(Entrega anterior: 4. Lurigancho)
—¿Adónde
vas? —me dijo el faite, ya acomodado a mi lado.
—A Ancón
—respondí.
—¿Primera
vez?
—Sí.
—¡Ah! Eres
“ciego” entonces – y se concentró en una libreta que tenía en la mano.
Yo hubiera
preferido que nadie me dirigiera la palabra, ni hablar con nadie. Quería pasar
desapercibido, pero no sabía cómo. Tenía hambre y sed, estaba confundido y
asustado.
—Tengo
hambre, carajo, hay que hacer una chancha —dijo alguien.
Inmediatamente
un tipo joven comenzó a pasar de uno en uno para recolectar dinero. Cuando
llegó a mí, le dije que no gracias, que pasaba, que no tenía hambre (sí la
tenía, pero no tenía dinero: me lo habían quitado). Cuando terminó la colecta,
se acercó a la reja y comenzó a gritar insistentemente.
—¡JEFE!
¡JEFE! ¡TENEMOS HAMBRE! ¡YA, PUES!
Hizo ruido
hasta que se acercó un policía y me dije: “acá se arma un lio”. No pasó nada:
abrió la reja y dejó, con toda naturalidad, que saliera. Me pareció rarísimo,
pero yo parecía ser el único en pensar así.
Julio, que
así se llamaba el faite sentado a mi lado, se presentó, me estrechó la mano y
comenzó imprevistamente a explicarme lo que me esperaba.

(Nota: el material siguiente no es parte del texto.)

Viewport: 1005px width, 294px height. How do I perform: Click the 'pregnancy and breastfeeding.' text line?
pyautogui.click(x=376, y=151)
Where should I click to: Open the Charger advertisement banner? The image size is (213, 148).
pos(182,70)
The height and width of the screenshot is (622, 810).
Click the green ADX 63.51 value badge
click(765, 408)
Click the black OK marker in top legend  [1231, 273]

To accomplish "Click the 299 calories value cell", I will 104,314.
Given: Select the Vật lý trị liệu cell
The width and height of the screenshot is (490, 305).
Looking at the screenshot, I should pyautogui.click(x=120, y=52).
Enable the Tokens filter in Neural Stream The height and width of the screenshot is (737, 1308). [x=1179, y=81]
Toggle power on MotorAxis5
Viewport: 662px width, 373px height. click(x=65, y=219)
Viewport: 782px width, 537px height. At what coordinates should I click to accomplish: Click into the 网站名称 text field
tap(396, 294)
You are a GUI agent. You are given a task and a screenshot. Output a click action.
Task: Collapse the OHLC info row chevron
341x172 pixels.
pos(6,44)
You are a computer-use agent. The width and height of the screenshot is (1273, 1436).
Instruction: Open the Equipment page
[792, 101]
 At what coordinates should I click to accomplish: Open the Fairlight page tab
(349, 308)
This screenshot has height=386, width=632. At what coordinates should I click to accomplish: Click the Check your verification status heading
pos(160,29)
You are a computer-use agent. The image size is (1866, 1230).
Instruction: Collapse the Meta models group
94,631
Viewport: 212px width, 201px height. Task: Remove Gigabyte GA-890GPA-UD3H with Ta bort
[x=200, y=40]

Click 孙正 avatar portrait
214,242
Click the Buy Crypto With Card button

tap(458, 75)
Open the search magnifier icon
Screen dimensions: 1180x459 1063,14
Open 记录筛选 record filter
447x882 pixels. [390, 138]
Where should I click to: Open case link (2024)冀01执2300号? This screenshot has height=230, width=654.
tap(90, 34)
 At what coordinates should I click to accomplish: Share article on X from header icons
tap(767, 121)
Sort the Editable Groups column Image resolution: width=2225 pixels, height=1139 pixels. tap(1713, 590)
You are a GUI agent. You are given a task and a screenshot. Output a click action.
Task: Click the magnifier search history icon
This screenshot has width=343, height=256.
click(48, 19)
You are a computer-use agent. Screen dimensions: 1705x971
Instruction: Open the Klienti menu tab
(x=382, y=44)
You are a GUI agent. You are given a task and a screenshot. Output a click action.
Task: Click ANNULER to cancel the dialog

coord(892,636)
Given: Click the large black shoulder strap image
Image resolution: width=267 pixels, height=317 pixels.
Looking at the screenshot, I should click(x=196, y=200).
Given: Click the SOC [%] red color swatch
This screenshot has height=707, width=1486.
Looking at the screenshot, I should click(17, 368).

La rutina diaria, cómo
era la celda, cómo se podía salir de ella solamente dos horas al día, cómo las
visitas eran una vez al mes, previo registro, y que solo se las podía ver a
través de un vidrio o de una plancha de acero perforada. Me dijo que en su
celda había ocho personas, dos de ellas con tuberculosis y ambos con condenas
de 35 años. Me contó que él ya se había acostumbrado y que yo también lo haría
“porque el hombre es animal de costumbres”, me dijo que con su cara de huevón
era muy respetado, porque ya había pasado por Castro Castro, por Sarita
Colonia, por Lurigancho, y allí ya sabían cómo era él. Me habló de su familia,
que no lo visitaba nunca, de su ex mujer, de su mujer, de su trabajo; me mostró
unos documentos que comprobaban que él no podía haber estado en el lugar del
delito que le imputaban y que le había mostrado al juez. Me contó cómo había
dejado, en la cárcel, y veintidós años atrás, la pasta básica de cocaína que lo
estaba consumiendo, gracias a que uno de los integrantes de Los Destructores le
había hablado como a hijo y hecho recapacitar. Narró sus aventuras como chofer
de camión, me enseñó a robar petróleo, a “aprovechar” los repuestos no
inventariados en los camiones que retornaban al taller y otras cosas. Habló
durante dos o tres horas, y gracias a él, la espera no fue tan dramática. Nunca
me preguntó nada, salvo mi nombre.
En algún
momento había retornado el que salió a comprar. Traía una botella de Inca Kola
de dos o tres litros y tres o cuatro envases plásticos embolsados que tenían
pollo frito con arroz y papas. Los envases fueron pasando de mano en mano hasta
que llegó mi turno.
—No, gracias
—había dicho, aunque me moría de hambre, pues yo no había puesto ni un sol para
la colecta.
—Come,
huevón —me dijo Julio, que así se llamaba el que me contaba su historia—, que
aquí todo se comparte y estoy seguro de que tienes hambre.
Acepté, comí
un pedazo de pollo, un par de bocados de arroz y unas papas y le pasé el envase
al siguiente. Me ofrecieron un vaso con gaseosa y también lo acepté.
Serían las
ocho de la noche cuando se escuchó un alboroto. Llegaron varios policías y nos
sacaron a todos. Nos llevaron a un pasadizo y nos hicieron formar en dos filas.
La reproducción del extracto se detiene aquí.